The importance of detrital organic matter to estuarine ecosystems has been estimated to be large (Darnell 1961; Haines 1977; Mann 1988) and proximity of freshwater-influenced estuaries to upland environments has been hypothesized to contribute to increased terrestrial organic matter inputs to consumers occupying such sites (Stribling and Cornwell 1997). Variations in carbon isotopic values of oysters (Crassostrea gigas) and bivalves (Corbicula japonica) along estuarine gradients has led to the suggestion that terrestrial organic inputs are an important carbon source in freshwater-influenced estuaries (Riera and Richard 1996; Kasai and Nakata 2005). Our results suggest that while terrestrial detritus does appear to be a major contributor to commercially important shellfish species (most notably oysters and penaeid shrimp) it is not the major source fueling the diversity of secondary production in Apalachicola Bay. Expanding on Chanton and Lewis’s (2002) original findings, production in Apalachicola Bay is highly dependent on riverine influx in two ways: (1) economically important bivalves and crustaceans are being fueled by terrestrial organic matter supplied by river flooding and (2) secondary and above fish species (with the exception of Atlantic croaker) are supported by in situ production which, in turn, is reliant on nutrients supplied by the Apalachicola River.

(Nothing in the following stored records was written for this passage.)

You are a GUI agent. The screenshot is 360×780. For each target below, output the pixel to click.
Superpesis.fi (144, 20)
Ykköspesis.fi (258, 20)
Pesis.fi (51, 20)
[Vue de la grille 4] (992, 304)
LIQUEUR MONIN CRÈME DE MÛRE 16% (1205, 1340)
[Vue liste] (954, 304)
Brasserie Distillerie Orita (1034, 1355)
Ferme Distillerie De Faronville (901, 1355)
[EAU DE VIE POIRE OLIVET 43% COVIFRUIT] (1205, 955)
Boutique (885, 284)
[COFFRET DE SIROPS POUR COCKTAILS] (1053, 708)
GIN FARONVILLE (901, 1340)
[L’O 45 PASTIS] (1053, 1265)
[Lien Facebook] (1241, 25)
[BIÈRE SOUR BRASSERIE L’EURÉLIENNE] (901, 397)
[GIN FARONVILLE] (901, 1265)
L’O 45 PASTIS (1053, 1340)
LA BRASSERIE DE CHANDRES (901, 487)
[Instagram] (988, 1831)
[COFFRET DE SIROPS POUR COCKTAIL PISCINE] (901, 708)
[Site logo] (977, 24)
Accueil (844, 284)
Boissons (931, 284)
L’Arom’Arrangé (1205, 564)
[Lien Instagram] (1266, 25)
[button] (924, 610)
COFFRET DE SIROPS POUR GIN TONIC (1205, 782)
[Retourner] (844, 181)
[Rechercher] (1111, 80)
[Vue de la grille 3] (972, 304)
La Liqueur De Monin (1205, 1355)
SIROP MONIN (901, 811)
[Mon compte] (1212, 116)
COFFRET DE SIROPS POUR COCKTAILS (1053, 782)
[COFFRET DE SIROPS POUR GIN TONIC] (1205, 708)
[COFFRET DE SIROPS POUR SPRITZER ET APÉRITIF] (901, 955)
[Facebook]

We suggest the possibility that such a disconnect between bivalve and fish production occurs at other sites and urge researchers to investigate whether reliance on terrestrial sources is also observed in secondary and above fishes in estuaries where bivalve dependence on terrestrial organic matter has been demonstrated. These findings highlighting the reliance of Apalachicola Bay consumers on river flow through the dependence of estuarine production on supplied nutrients and through dependence on alluvially supplied detritus are significant in light of decisions regarding water usage and river flow restrictions in the Apalachicola-Chattahoochee-Flint drainage basin.